Siguió mirando con la boca abierta la costa que se veía bajo las colinas, sin apenas prestar atención a la voz que resonaba en su cabeza.

—¡El Cordero se ha metido justo entre ellos! —Horrorizado, Jan-Jacob señaló el estandarte con el Agnus Dei blanco, unos dos kilómetros por delante. Ash hizo un rápido cálculo mental de los grupos de hombres que tenía el mercenario corriendo.

Pieter ya había espoleado el caballo y había girado en redondo, apenas era capaz de controlar a su yegua.

—¡Daré la alarma!

—¡Espera! —Ash levantó una mano con la palma hacia fuera—. Bien. Jan-Jacob, que formen los arqueros montados. Dile a Anselm que quiero a los caballeros levantados y armados, ¡con él como capitán! Pieter, dile a Henri Brant que hay que abandonar todas las carretas, a todos los que vayan dentro se les van a entregar armas y se les va a ordenar que cojan un caballo. Haced caso omiso de todo lo que os diga cualquiera que lleve la librea de del Guiz... ¡voy a hablar con Fernando!

Bajó galopando la colina hasta el estandarte del león Azur que estaba en el centro de las carretas. Entre la miríada de hombres distinguió a Rickard, le chilló al muchacho que trajera a Godfrey y a los embajadores extranjeros y siguió galopando hacia el pabellón de rayas verdes y doradas que se estaba levantando entre una confusión de vigas, cuerdas y ganchos. Fernando estaba sentado en su caballo, bañado por el sol y charlando animadamente con sus compañeros.

—¡Fernando!

—¿Qué? —Se volvió en la silla. Una expresión arrogante se hizo cargo de su boca, un descontento extraño para lo que ella estaba empezando a pensar que no era más que una naturaleza descuidada.
Saco la crueldad que lleva dentro
, pensó la joven, y se tiró de la silla, se quedó de pie aposta y le cogió las riendas, de tal modo que tuvo que levantar la cabeza para hablar con él.

—¿Qué pasa? —Se tiró de las calzas, que se le caían y ya se le arrugaban alrededor de las nalgas—. ¿No ves que estoy esperando para vestirme?

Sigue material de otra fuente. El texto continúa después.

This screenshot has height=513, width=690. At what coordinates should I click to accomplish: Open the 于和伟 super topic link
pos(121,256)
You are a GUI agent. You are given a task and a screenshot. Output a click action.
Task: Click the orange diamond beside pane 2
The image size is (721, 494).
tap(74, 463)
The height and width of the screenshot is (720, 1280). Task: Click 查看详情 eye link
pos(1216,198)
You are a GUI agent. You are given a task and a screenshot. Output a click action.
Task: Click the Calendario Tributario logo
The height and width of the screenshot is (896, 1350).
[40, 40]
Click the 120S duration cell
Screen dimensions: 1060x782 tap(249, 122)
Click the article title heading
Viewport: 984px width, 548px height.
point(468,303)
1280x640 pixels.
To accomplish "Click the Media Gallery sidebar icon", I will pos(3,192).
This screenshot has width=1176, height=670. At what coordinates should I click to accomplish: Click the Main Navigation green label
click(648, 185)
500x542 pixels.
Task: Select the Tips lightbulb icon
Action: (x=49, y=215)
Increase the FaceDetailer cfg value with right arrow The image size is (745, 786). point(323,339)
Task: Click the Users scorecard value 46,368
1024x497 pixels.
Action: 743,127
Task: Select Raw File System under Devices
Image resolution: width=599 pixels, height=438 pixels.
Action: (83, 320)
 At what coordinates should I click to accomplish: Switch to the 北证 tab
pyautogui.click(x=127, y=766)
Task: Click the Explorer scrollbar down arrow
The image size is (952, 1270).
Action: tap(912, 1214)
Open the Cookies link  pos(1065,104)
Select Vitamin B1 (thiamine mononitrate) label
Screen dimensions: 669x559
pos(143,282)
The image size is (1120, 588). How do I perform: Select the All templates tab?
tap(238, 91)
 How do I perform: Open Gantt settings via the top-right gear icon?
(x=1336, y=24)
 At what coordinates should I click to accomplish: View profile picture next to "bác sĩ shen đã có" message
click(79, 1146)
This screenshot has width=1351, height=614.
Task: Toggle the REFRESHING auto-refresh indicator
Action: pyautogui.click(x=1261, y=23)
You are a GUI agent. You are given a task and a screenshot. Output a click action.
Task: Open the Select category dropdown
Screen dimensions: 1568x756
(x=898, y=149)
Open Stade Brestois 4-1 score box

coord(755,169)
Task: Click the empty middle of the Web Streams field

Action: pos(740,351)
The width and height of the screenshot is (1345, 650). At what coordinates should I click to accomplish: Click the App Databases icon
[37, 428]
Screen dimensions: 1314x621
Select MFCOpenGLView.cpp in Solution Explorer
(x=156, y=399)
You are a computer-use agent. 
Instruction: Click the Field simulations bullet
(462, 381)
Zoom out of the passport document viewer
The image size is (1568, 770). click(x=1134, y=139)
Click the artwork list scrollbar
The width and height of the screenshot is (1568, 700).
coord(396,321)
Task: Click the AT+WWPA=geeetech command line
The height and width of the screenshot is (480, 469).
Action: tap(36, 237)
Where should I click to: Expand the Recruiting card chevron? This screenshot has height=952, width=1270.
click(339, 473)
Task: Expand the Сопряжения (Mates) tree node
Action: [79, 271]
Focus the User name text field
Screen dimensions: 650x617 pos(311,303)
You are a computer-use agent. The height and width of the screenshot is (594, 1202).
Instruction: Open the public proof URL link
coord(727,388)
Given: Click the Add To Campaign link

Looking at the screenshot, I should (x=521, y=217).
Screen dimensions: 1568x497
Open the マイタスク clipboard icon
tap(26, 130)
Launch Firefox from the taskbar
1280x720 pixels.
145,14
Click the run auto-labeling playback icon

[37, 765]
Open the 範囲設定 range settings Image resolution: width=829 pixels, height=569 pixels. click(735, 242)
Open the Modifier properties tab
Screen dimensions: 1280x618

—Necesito tu ayuda. —Ash dio un profundo suspiro—. Nos han engañado. A todos. Los visigodos. Su flota. No navega rumbo al Cairo, contra los turcos. Está aquí.

—¿Aquí? —Bajó la vista y la miró asombrado.

—Conté al menos veinte trirremes... ¡y sesenta putos quinquerremes bien grandes! Y transportes de tropas.

El rostro del joven adquirió una expresión abierta, inocente, divertida.

—¿Visigodos?

—¡Su flota! ¡Sus armas! ¡Su ejército! ¡Han recorrido ya una legua por esa carretera!

Fernando se quedó con la boca abierta.